* _About this task_: Exact reproduction of every record is required, and pictures are to be excluded.

--------------------------------------------------

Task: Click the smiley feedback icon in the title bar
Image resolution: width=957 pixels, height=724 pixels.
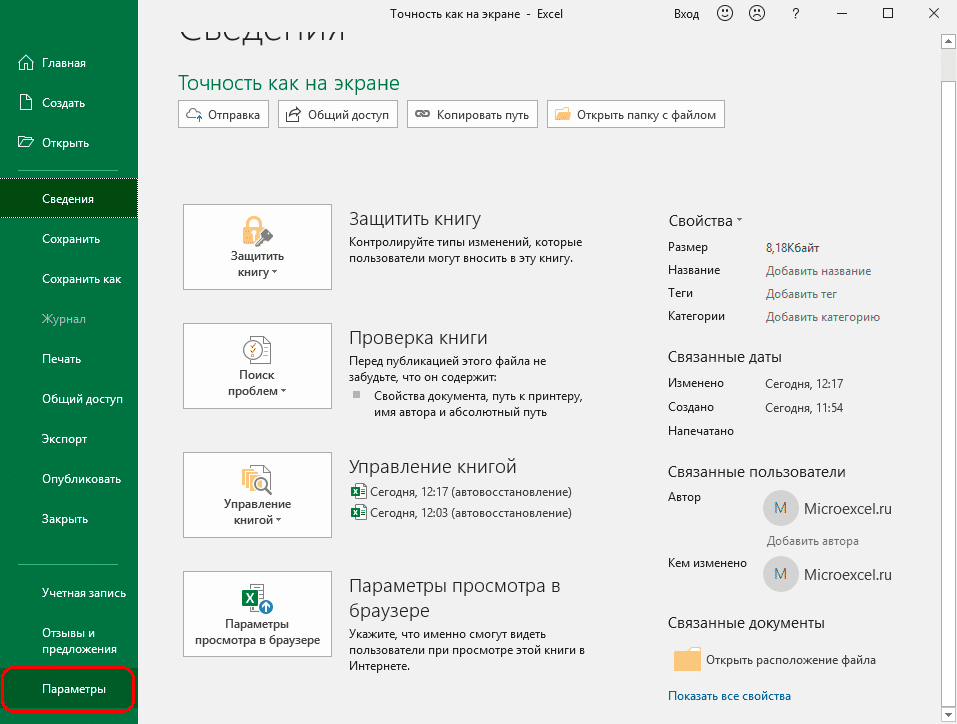Action: point(724,13)
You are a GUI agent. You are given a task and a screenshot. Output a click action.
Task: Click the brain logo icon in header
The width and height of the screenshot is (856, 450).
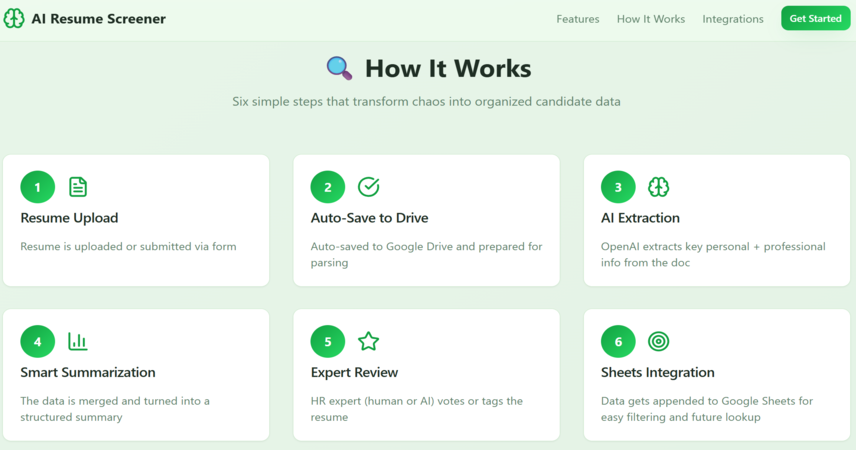click(14, 19)
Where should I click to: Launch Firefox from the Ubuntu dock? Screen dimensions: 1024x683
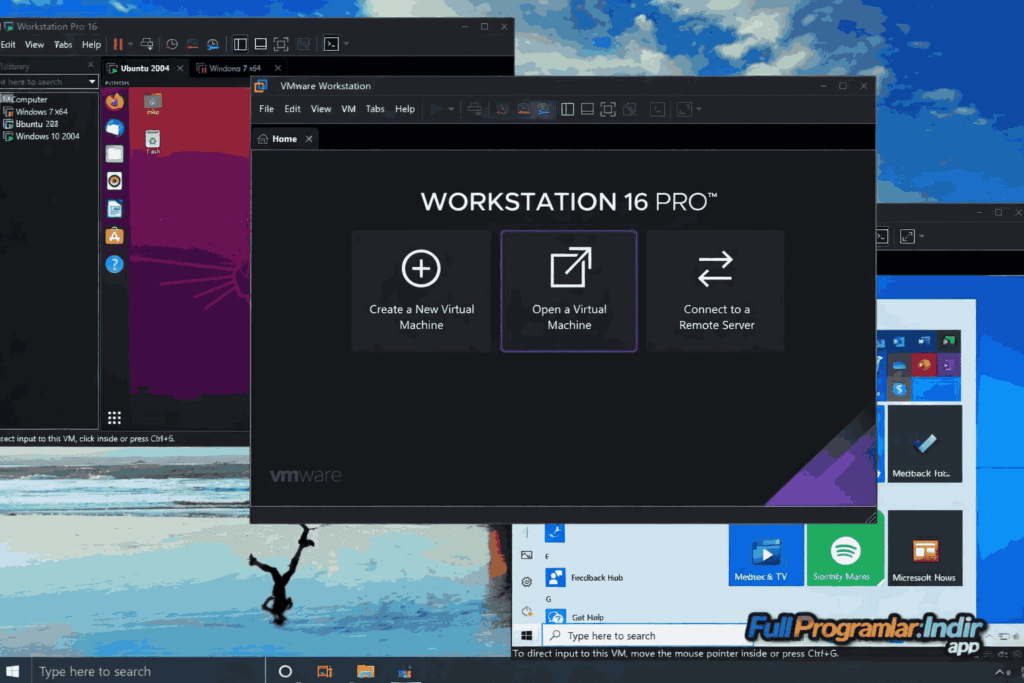113,102
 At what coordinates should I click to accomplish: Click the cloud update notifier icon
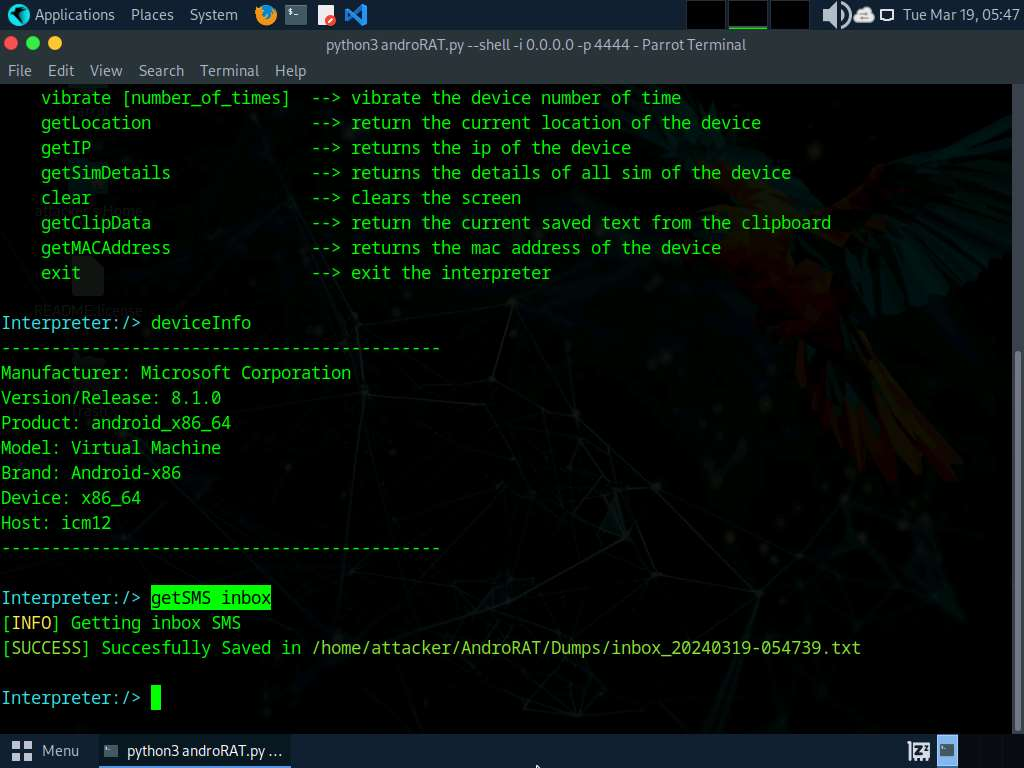tap(864, 15)
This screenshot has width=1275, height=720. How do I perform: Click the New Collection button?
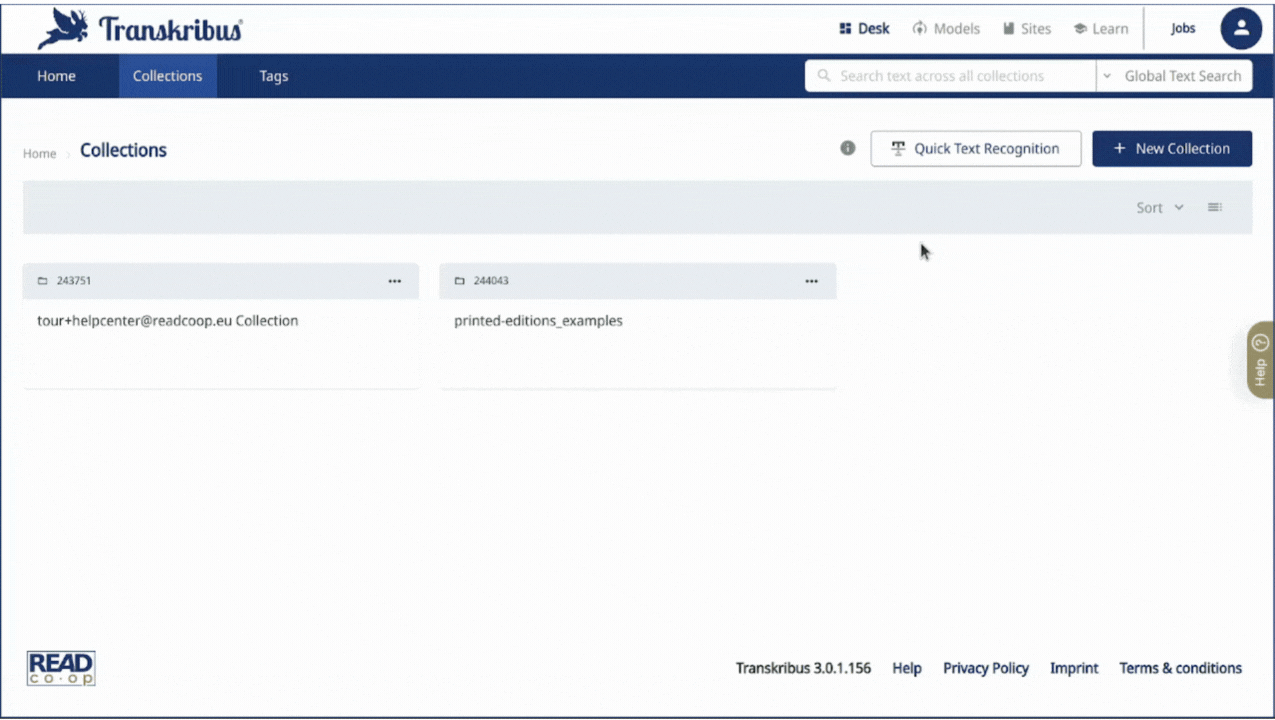coord(1171,148)
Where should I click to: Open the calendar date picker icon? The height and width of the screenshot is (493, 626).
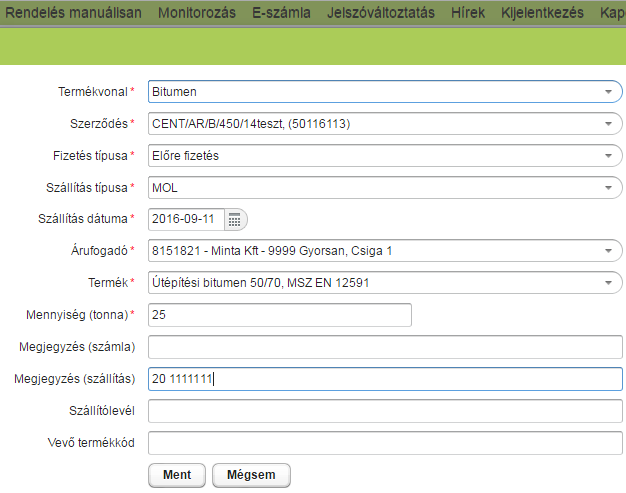point(235,220)
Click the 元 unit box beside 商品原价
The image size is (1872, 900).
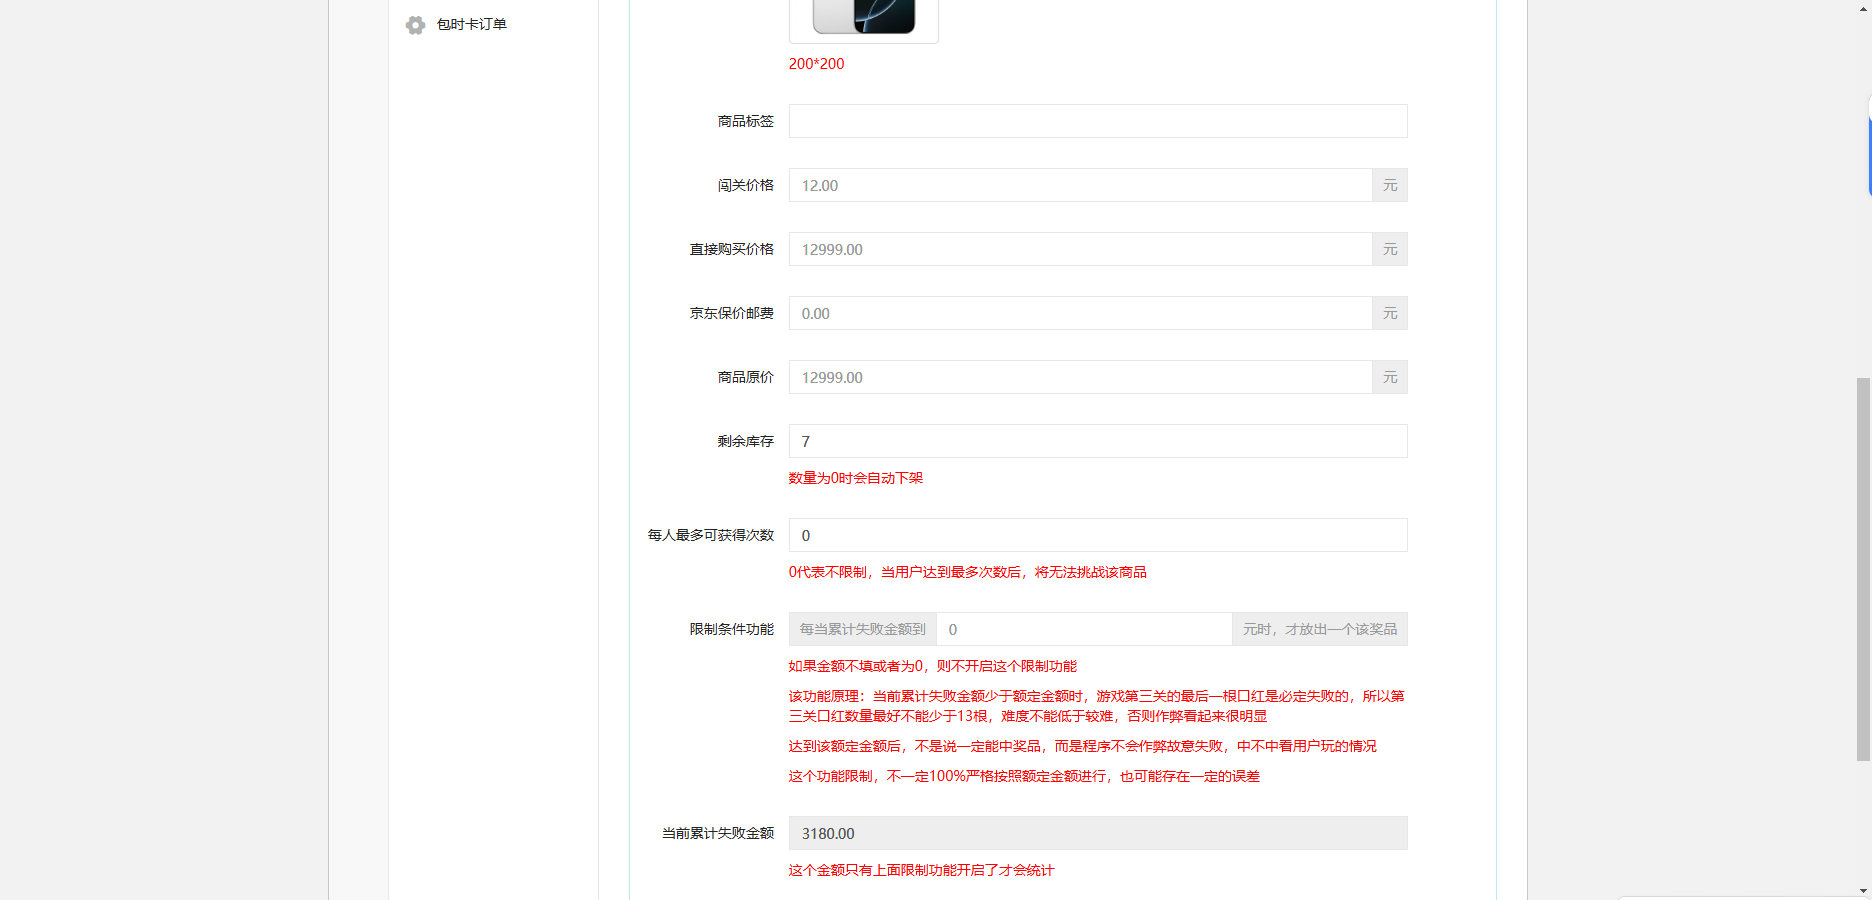click(1390, 377)
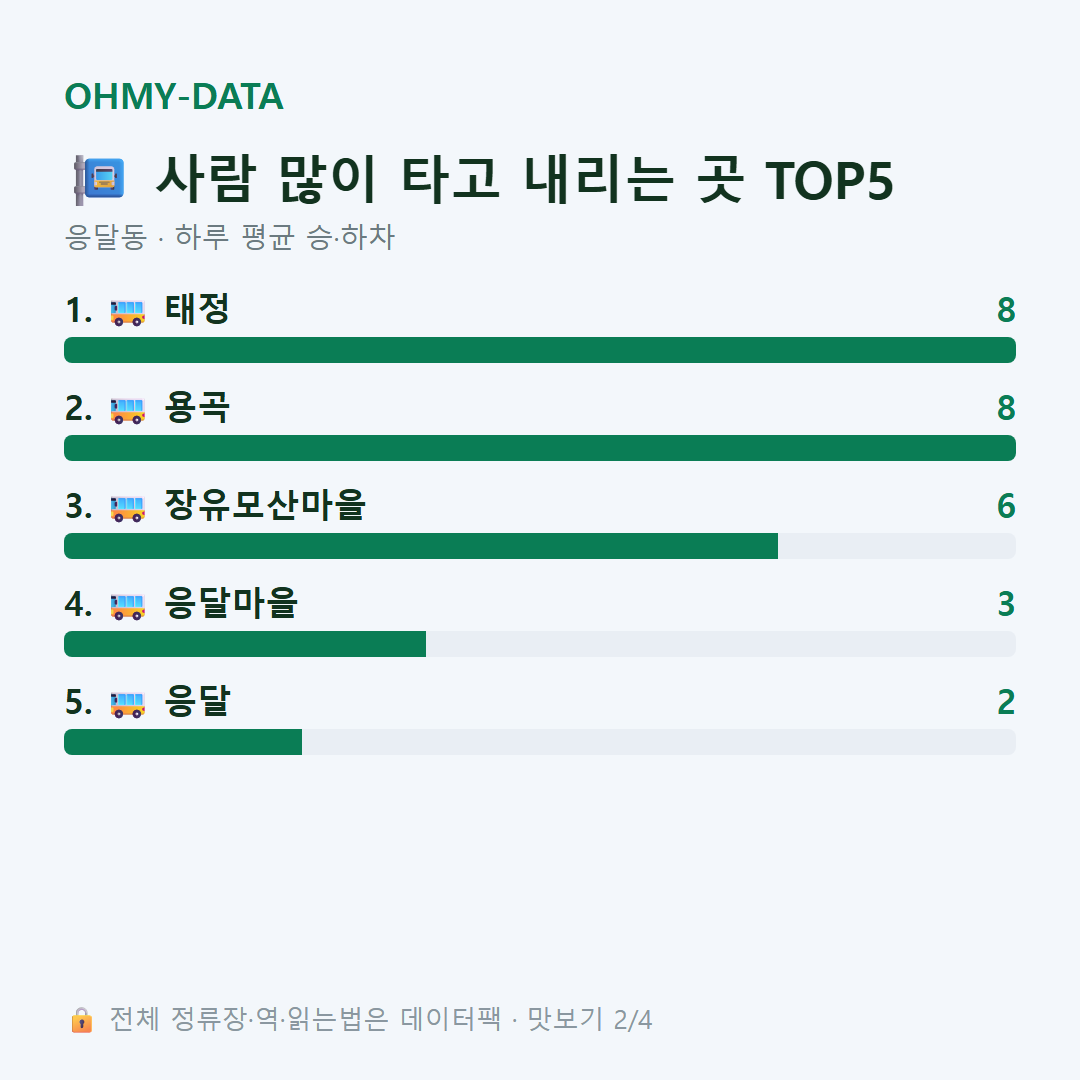Click the 장유모산마을 progress bar
Screen dimensions: 1080x1080
[x=540, y=546]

--------------------------------------------------

* _Output for this exercise_:
Task: Click the smiley feedback icon in the title bar
Image resolution: width=957 pixels, height=724 pixels.
Action: point(724,13)
You are a GUI agent. You are given a task and a screenshot. Output a click action.
Task: Click the brain logo icon in header
The width and height of the screenshot is (856, 450).
click(14, 19)
Where should I click to: Launch Firefox from the Ubuntu dock? Screen dimensions: 1024x683
113,102
 At what coordinates should I click to accomplish: Click the cloud update notifier icon
tap(864, 15)
This screenshot has width=1275, height=720. How do I perform: Click the New Collection button?
coord(1171,148)
Where should I click to: Open the calendar date picker icon? The height and width of the screenshot is (493, 626).
point(235,220)
Click the 元 unit box beside 商品原价
The image size is (1872, 900).
click(1390, 377)
Click the 장유모산마을 progress bar
Screen dimensions: 1080x1080
[x=540, y=546]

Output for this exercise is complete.